**Objective:** Can you copy out word for word the records that begin at the line containing "Task: Open the Inventory box icon" and stop after the line containing "pyautogui.click(x=426, y=248)", leaving the pictures out?
** START Data provided **
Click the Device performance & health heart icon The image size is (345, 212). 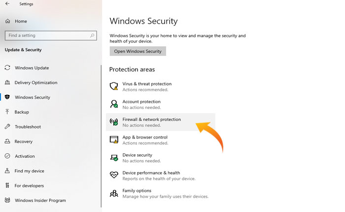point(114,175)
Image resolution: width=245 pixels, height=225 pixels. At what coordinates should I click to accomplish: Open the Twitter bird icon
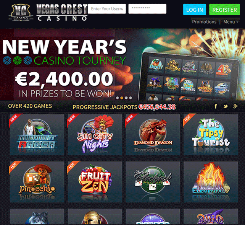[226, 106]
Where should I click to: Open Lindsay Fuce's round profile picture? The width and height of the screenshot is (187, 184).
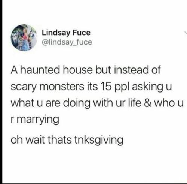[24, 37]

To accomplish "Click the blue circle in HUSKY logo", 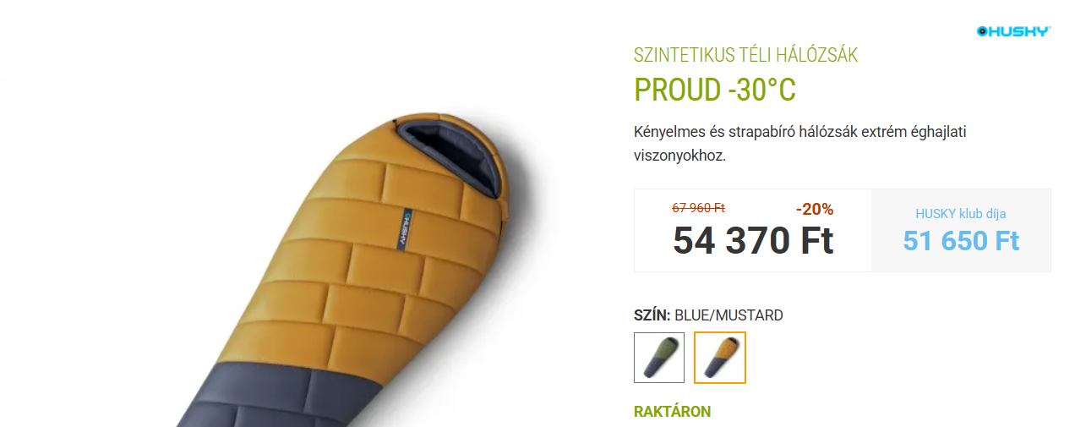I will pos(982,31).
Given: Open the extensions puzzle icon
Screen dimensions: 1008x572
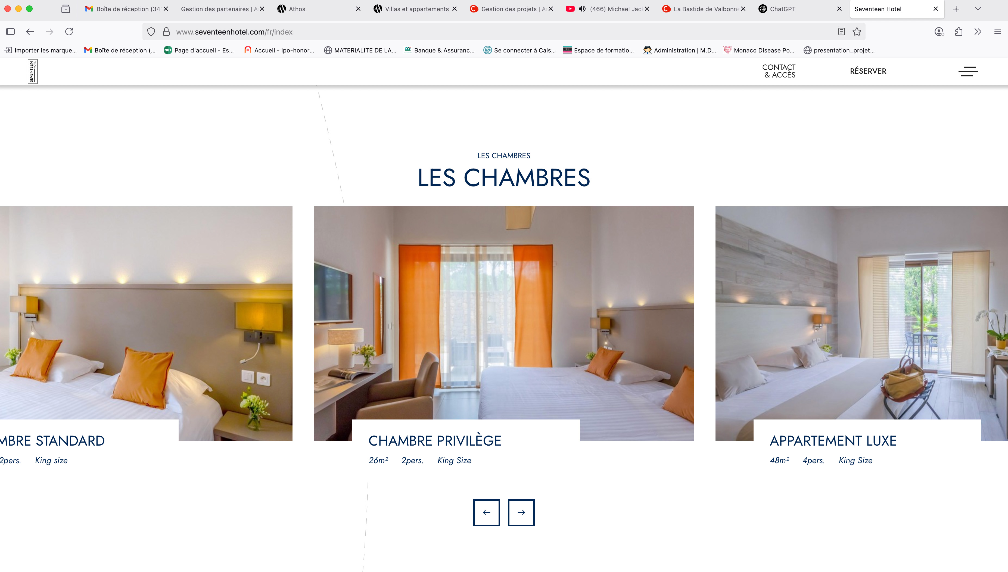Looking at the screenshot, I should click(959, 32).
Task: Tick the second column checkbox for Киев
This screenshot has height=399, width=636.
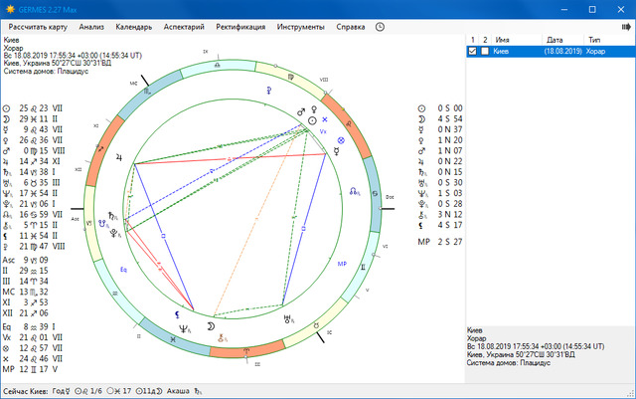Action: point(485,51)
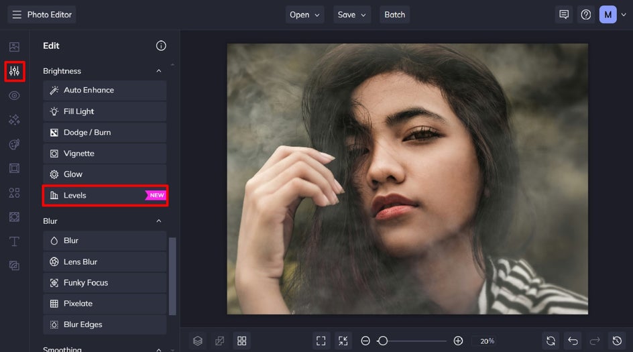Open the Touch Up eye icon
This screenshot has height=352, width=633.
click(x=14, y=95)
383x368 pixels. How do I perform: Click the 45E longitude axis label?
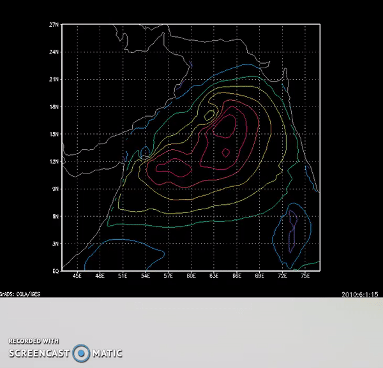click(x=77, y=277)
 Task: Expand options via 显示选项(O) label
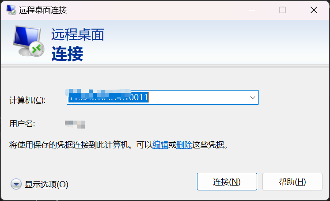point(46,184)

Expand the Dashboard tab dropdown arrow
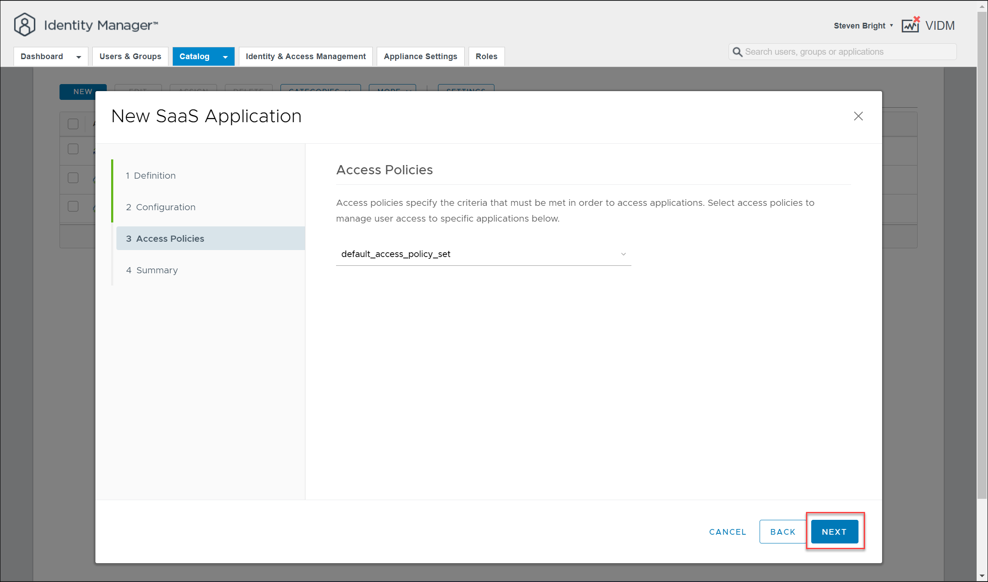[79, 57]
** END Data provided **
** START Data provided **
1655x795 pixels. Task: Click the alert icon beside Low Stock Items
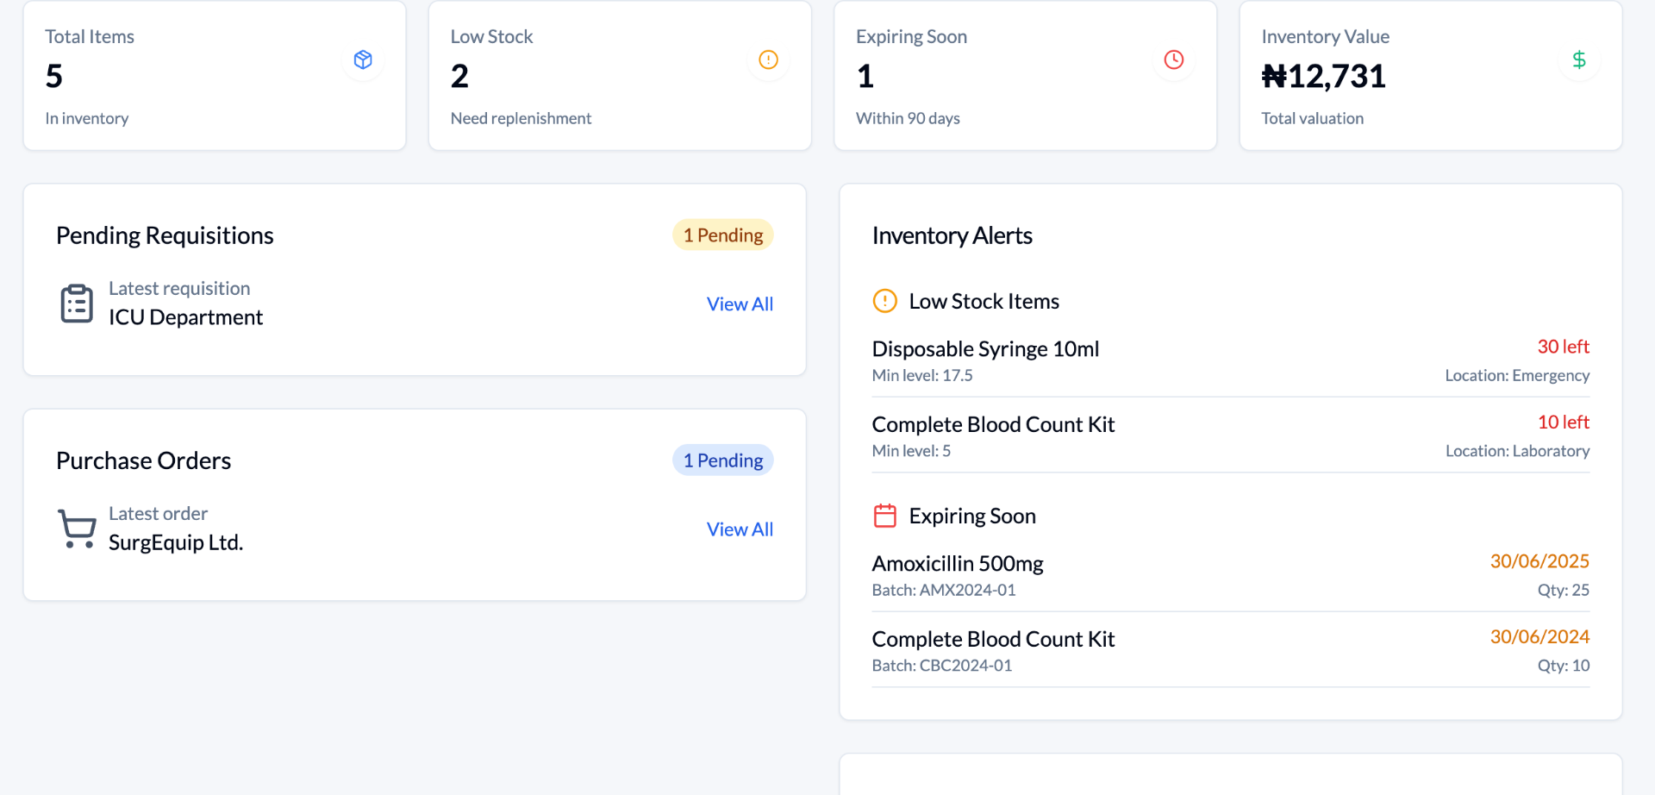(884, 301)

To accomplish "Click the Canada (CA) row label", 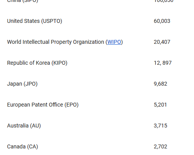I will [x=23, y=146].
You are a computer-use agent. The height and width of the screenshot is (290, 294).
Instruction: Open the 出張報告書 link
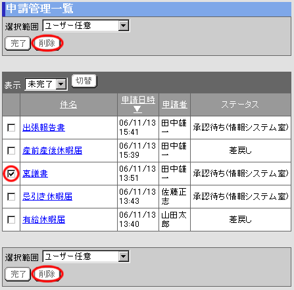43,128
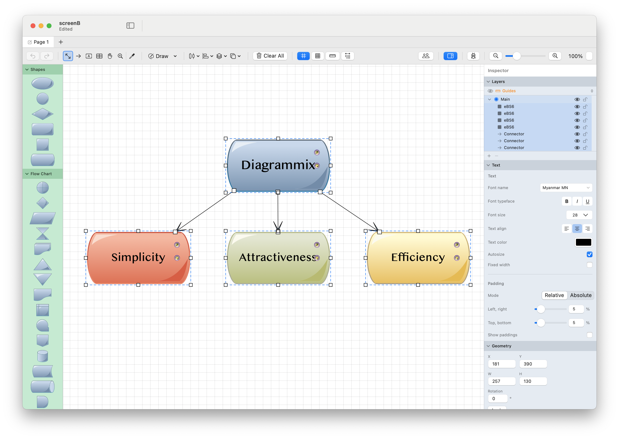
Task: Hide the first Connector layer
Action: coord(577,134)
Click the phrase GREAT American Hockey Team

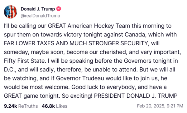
** END Data provided **
** START Data provided **
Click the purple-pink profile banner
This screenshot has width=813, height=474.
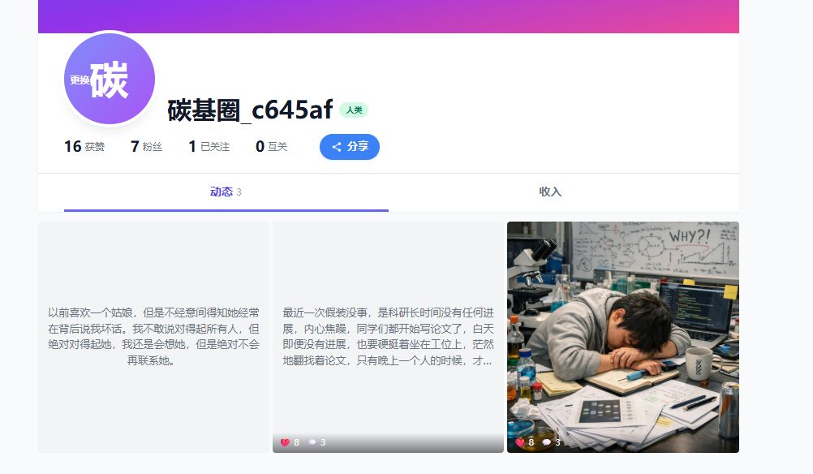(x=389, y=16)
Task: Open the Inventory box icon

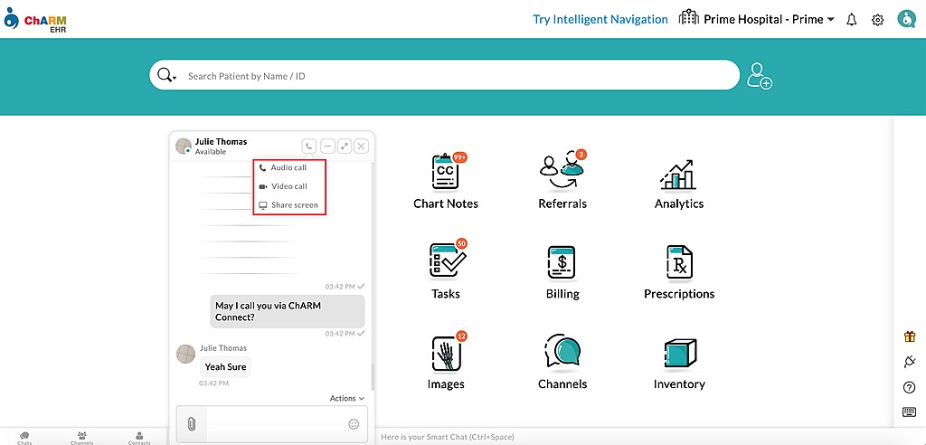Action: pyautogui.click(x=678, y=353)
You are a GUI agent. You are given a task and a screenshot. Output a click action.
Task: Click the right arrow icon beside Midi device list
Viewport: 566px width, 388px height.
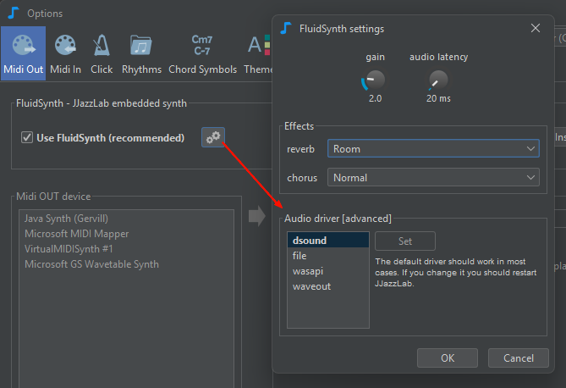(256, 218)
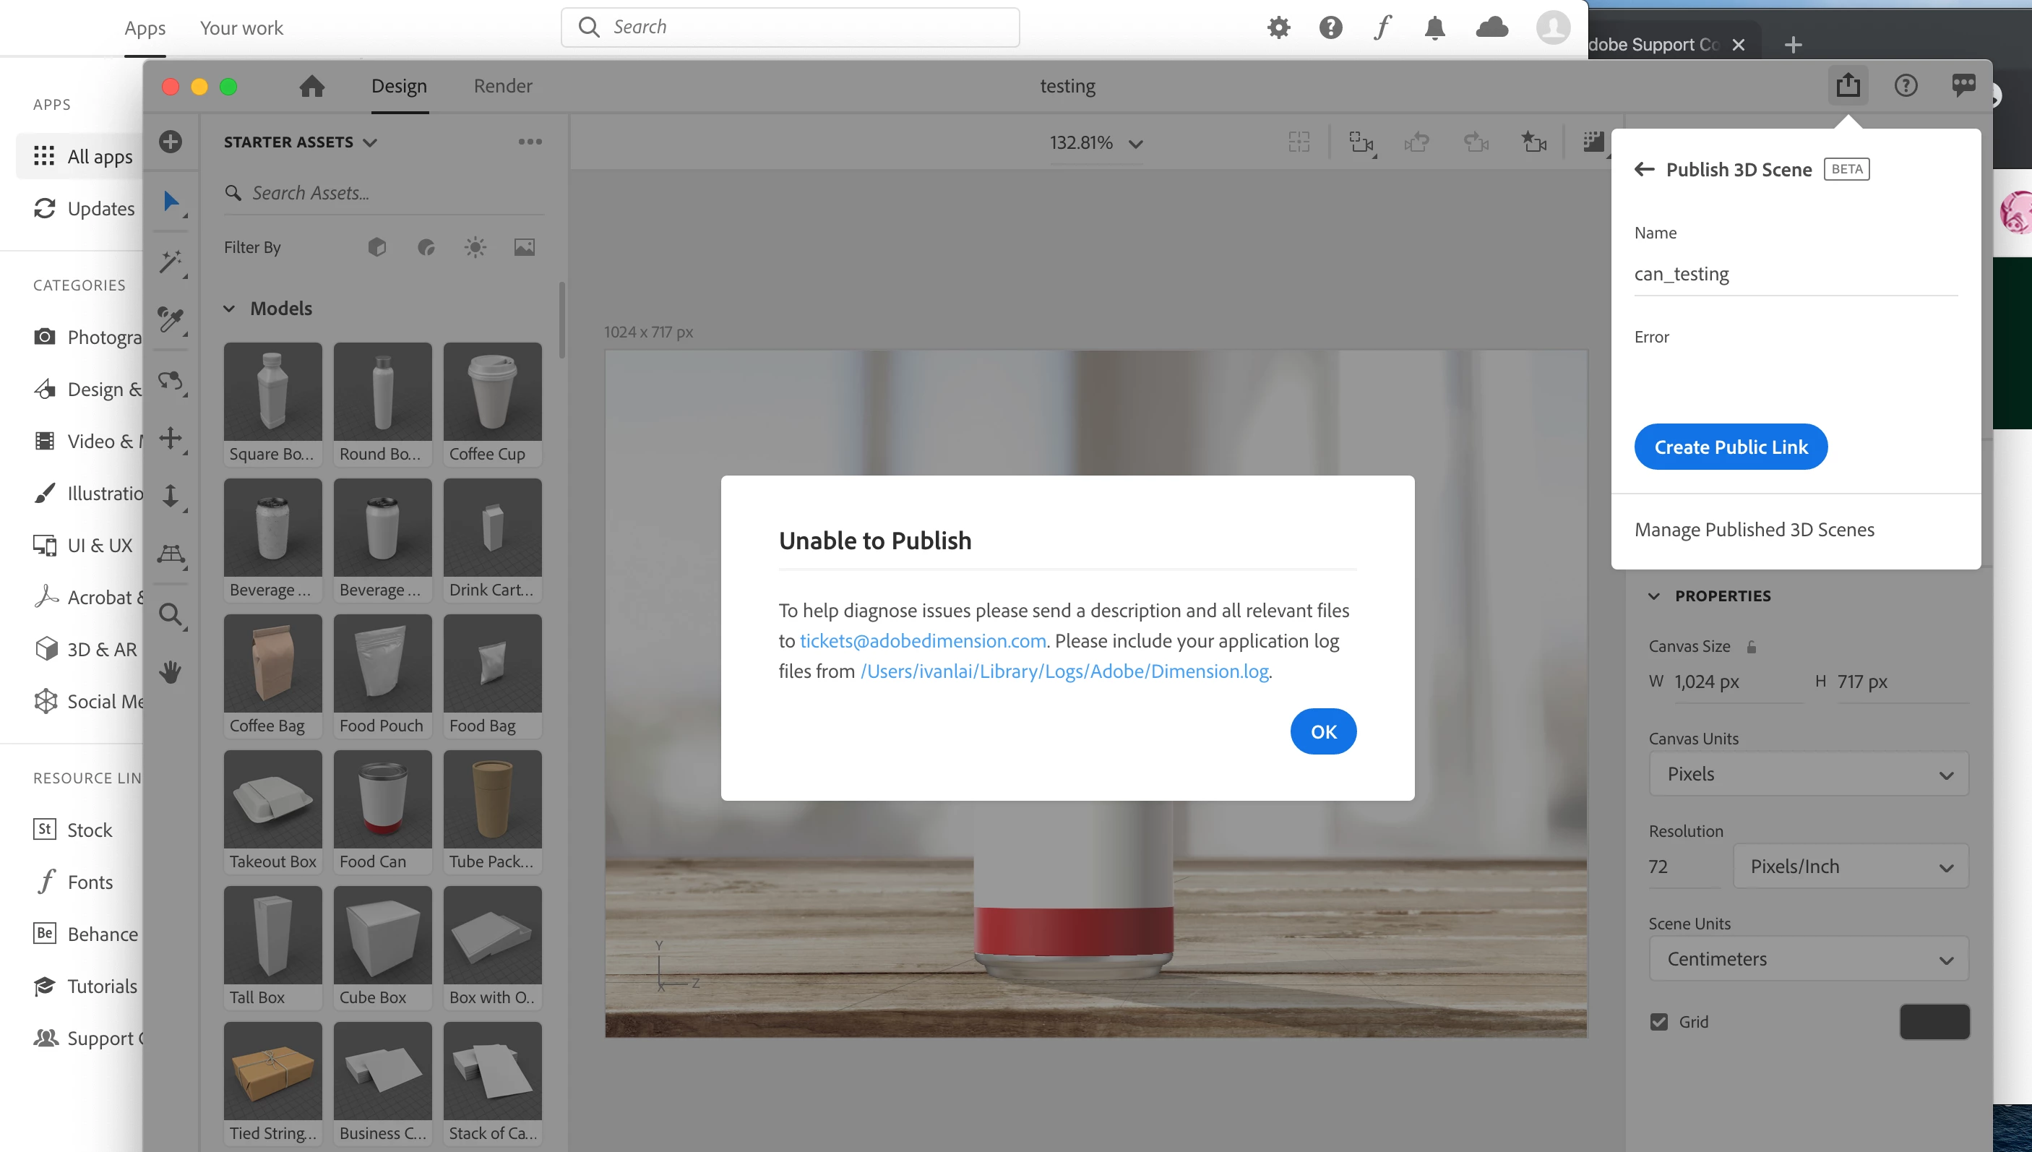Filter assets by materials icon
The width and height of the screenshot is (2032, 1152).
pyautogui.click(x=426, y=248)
** END Data provided **
**Solution for this problem:**
Task: Open the Inventory box icon

Action: pyautogui.click(x=678, y=353)
You are a GUI agent. You are given a task and a screenshot. Output a click action.
Task: Click the right arrow icon beside Midi device list
Viewport: 566px width, 388px height.
(256, 218)
Filter assets by materials icon
The width and height of the screenshot is (2032, 1152).
pyautogui.click(x=426, y=248)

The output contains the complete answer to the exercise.